• [GIVEN RECORDS]:
▬▬▬▬▬▬
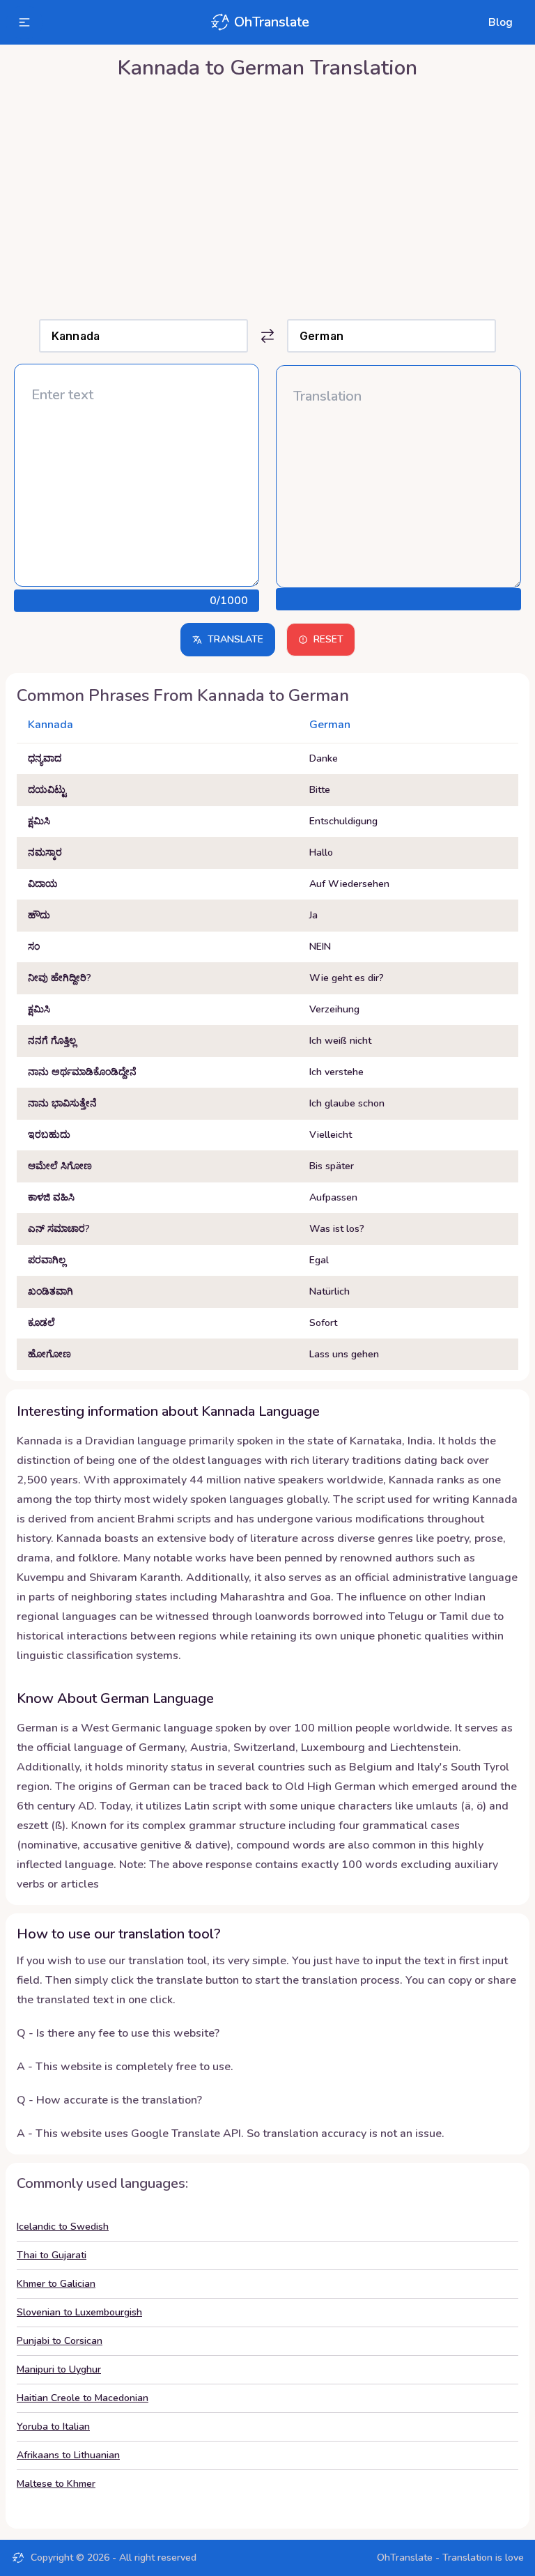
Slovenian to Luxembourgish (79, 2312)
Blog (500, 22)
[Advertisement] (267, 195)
▬▬▬▬▬▬
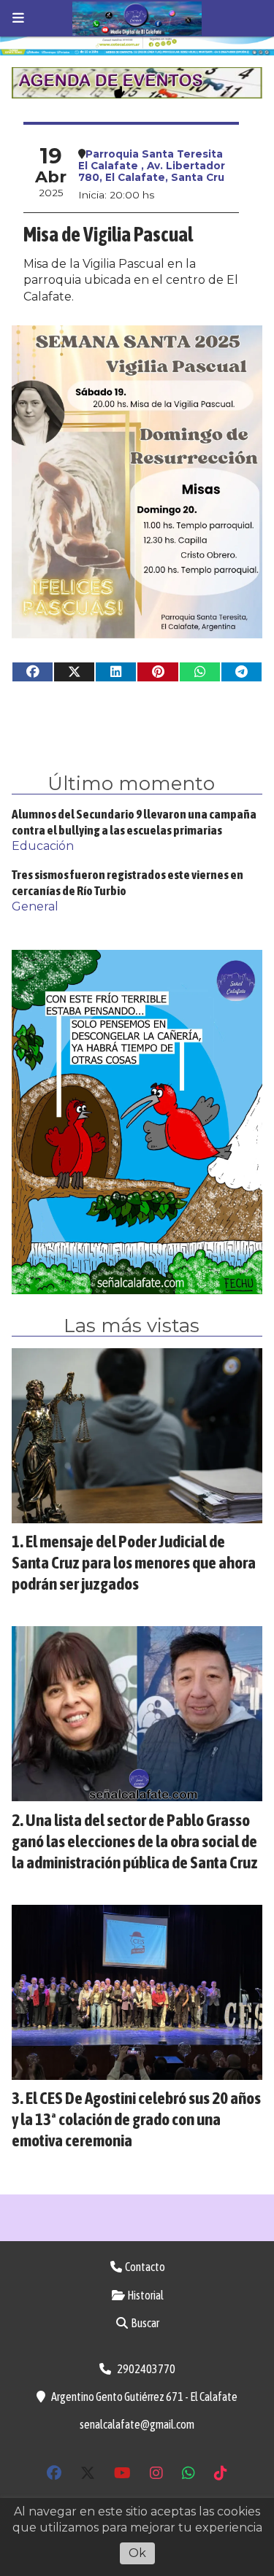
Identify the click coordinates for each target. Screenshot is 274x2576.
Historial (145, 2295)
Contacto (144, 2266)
▬▬▬▬▬▬
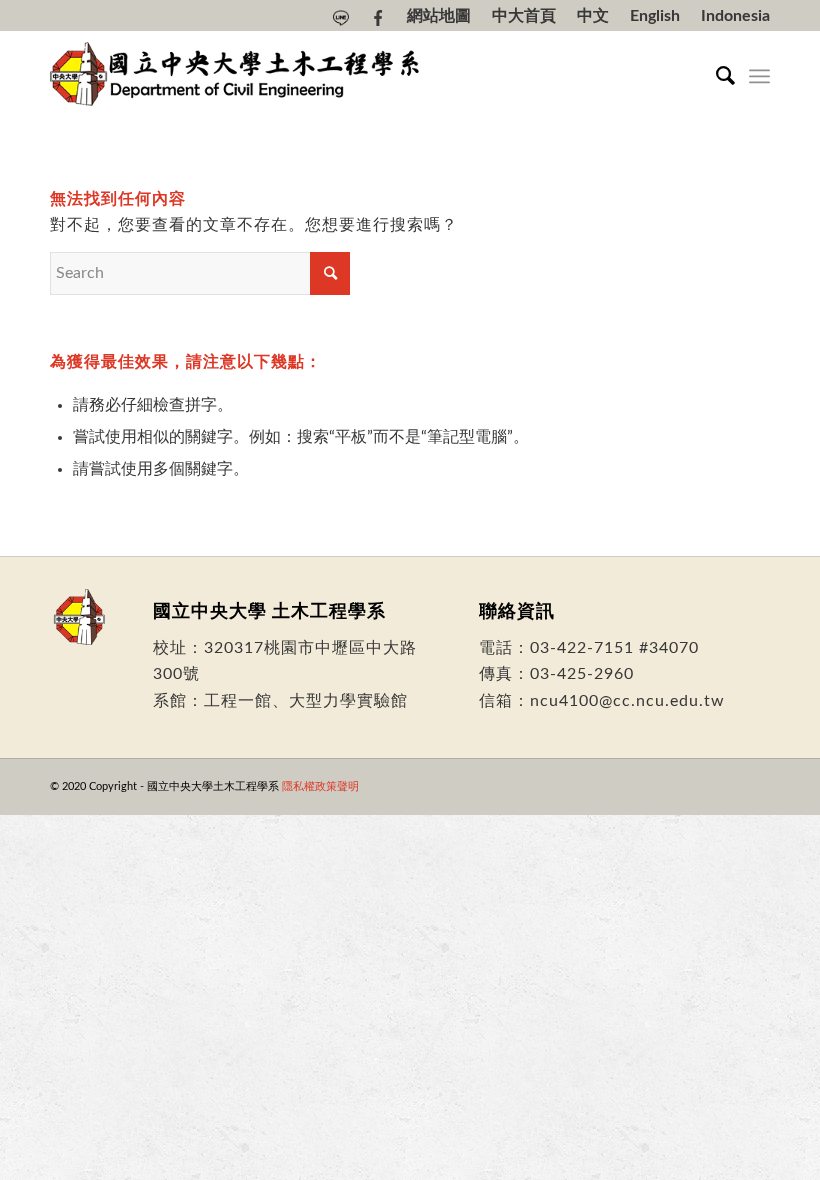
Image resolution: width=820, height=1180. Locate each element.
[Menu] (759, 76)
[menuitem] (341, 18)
▬▬▬▬▬▬
Take the entries above and return only the lines from the one with "Image resolution: width=820, height=1180." to the one with "[menuitem] (341, 18)", both included, unchanged.

• [ANSWER SECTION]:
Image resolution: width=820, height=1180. Locate each element.
[Menu] (759, 76)
[menuitem] (341, 18)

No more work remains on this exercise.